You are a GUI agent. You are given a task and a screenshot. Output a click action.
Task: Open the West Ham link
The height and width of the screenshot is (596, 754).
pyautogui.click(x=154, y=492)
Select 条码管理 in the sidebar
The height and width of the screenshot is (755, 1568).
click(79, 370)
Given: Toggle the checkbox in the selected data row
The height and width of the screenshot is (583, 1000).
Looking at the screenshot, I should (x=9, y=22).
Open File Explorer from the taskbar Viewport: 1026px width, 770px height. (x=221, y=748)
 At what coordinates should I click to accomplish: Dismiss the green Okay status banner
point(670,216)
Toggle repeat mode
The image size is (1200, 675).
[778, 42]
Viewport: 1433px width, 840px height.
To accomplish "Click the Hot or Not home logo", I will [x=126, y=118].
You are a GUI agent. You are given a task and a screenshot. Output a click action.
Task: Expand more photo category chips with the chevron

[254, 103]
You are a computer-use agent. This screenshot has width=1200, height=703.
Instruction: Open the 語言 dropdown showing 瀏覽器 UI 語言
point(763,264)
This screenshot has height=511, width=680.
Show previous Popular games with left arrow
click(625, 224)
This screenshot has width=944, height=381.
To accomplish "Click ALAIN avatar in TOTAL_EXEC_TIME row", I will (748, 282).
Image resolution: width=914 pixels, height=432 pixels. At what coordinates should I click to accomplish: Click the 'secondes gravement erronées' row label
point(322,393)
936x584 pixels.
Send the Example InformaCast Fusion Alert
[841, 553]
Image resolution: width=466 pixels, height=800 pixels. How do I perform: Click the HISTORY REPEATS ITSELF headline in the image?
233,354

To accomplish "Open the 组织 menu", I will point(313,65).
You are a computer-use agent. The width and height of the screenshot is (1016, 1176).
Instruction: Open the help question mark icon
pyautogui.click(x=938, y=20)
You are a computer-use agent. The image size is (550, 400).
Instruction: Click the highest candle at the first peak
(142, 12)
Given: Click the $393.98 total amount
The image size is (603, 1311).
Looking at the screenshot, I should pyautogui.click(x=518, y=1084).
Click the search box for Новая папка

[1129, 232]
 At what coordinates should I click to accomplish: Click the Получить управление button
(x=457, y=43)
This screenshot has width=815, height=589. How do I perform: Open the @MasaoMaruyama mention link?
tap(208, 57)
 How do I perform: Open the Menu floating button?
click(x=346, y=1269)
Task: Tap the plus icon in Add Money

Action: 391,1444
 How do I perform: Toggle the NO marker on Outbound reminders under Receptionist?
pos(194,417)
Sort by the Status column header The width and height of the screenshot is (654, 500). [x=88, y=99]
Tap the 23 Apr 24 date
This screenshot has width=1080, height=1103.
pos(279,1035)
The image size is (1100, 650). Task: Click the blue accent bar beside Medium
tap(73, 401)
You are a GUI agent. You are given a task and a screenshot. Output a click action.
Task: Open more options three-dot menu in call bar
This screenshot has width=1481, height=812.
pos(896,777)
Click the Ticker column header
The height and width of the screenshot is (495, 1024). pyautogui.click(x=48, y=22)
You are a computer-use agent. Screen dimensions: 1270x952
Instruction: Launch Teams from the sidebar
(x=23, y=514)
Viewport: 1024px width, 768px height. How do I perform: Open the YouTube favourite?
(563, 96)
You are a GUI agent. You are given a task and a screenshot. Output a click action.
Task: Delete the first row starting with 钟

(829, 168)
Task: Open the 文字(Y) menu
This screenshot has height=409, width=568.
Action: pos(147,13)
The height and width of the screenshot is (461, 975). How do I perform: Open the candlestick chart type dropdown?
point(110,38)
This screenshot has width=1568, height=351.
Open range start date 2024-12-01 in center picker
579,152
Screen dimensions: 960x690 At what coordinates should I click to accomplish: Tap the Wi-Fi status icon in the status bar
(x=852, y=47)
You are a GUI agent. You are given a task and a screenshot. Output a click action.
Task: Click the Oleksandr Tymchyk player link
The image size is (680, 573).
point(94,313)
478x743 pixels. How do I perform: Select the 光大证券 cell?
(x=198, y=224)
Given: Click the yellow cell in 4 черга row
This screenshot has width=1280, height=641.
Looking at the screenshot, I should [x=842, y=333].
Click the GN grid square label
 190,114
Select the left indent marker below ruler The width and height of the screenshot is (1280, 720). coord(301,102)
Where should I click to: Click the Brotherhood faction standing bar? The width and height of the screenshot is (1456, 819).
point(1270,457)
# # # # # # #
**Task to carry out**: Every record should be output precisely as it was given.

**Output for this task**:
You are a GUI agent. You are given a task and a screenshot. Output a click action.
Task: Open the West Ham link
The height and width of the screenshot is (596, 754).
pyautogui.click(x=154, y=492)
Select 条码管理 in the sidebar
The height and width of the screenshot is (755, 1568).
click(79, 370)
Given: Toggle the checkbox in the selected data row
The height and width of the screenshot is (583, 1000).
Looking at the screenshot, I should (x=9, y=22).
Open File Explorer from the taskbar Viewport: 1026px width, 770px height. (x=221, y=748)
 At what coordinates should I click to accomplish: Dismiss the green Okay status banner
point(670,216)
Toggle repeat mode
The image size is (1200, 675).
[778, 42]
Viewport: 1433px width, 840px height.
To accomplish "Click the Hot or Not home logo", I will [x=126, y=118].
You are a GUI agent. You are given a task and a screenshot. Output a click action.
Task: Expand more photo category chips with the chevron

[254, 103]
You are a computer-use agent. This screenshot has width=1200, height=703.
Instruction: Open the 語言 dropdown showing 瀏覽器 UI 語言
point(763,264)
This screenshot has height=511, width=680.
Show previous Popular games with left arrow
click(625, 224)
This screenshot has width=944, height=381.
To accomplish "Click ALAIN avatar in TOTAL_EXEC_TIME row", I will (748, 282).
Image resolution: width=914 pixels, height=432 pixels. At what coordinates should I click to accomplish: Click the 'secondes gravement erronées' row label
point(322,393)
936x584 pixels.
Send the Example InformaCast Fusion Alert
[841, 553]
Image resolution: width=466 pixels, height=800 pixels. How do I perform: Click the HISTORY REPEATS ITSELF headline in the image?
233,354

To accomplish "Open the 组织 menu", I will point(313,65).
You are a computer-use agent. The width and height of the screenshot is (1016, 1176).
Instruction: Open the help question mark icon
pyautogui.click(x=938, y=20)
You are a computer-use agent. The image size is (550, 400).
Instruction: Click the highest candle at the first peak
(142, 12)
Given: Click the $393.98 total amount
The image size is (603, 1311).
Looking at the screenshot, I should pyautogui.click(x=518, y=1084).
Click the search box for Новая папка

[1129, 232]
 At what coordinates should I click to accomplish: Click the Получить управление button
(x=457, y=43)
This screenshot has width=815, height=589. How do I perform: Open the @MasaoMaruyama mention link?
tap(208, 57)
 How do I perform: Open the Menu floating button?
click(x=346, y=1269)
Task: Tap the plus icon in Add Money

Action: 391,1444
 How do I perform: Toggle the NO marker on Outbound reminders under Receptionist?
pos(194,417)
Sort by the Status column header The width and height of the screenshot is (654, 500). [x=88, y=99]
Tap the 23 Apr 24 date
This screenshot has width=1080, height=1103.
pos(279,1035)
The image size is (1100, 650). Task: Click the blue accent bar beside Medium
tap(73, 401)
You are a GUI agent. You are given a task and a screenshot. Output a click action.
Task: Open more options three-dot menu in call bar
This screenshot has width=1481, height=812.
pos(896,777)
Click the Ticker column header
The height and width of the screenshot is (495, 1024). pyautogui.click(x=48, y=22)
You are a computer-use agent. Screen dimensions: 1270x952
Instruction: Launch Teams from the sidebar
(x=23, y=514)
Viewport: 1024px width, 768px height. How do I perform: Open the YouTube favourite?
(563, 96)
You are a GUI agent. You are given a task and a screenshot. Output a click action.
Task: Delete the first row starting with 钟

(829, 168)
Task: Open the 文字(Y) menu
This screenshot has height=409, width=568.
Action: pos(147,13)
The height and width of the screenshot is (461, 975). How do I perform: Open the candlestick chart type dropdown?
point(110,38)
This screenshot has width=1568, height=351.
Open range start date 2024-12-01 in center picker
579,152
Screen dimensions: 960x690 At what coordinates should I click to accomplish: Tap the Wi-Fi status icon in the status bar
(x=852, y=47)
You are a GUI agent. You are given a task and a screenshot. Output a click action.
Task: Click the Oleksandr Tymchyk player link
The image size is (680, 573).
point(94,313)
478x743 pixels. How do I perform: Select the 光大证券 cell?
(x=198, y=224)
Given: Click the yellow cell in 4 черга row
This screenshot has width=1280, height=641.
Looking at the screenshot, I should [x=842, y=333].
Click the GN grid square label
 190,114
Select the left indent marker below ruler The width and height of the screenshot is (1280, 720). coord(301,102)
Where should I click to: Click the Brotherhood faction standing bar? The width and height of the screenshot is (1456, 819).
point(1270,457)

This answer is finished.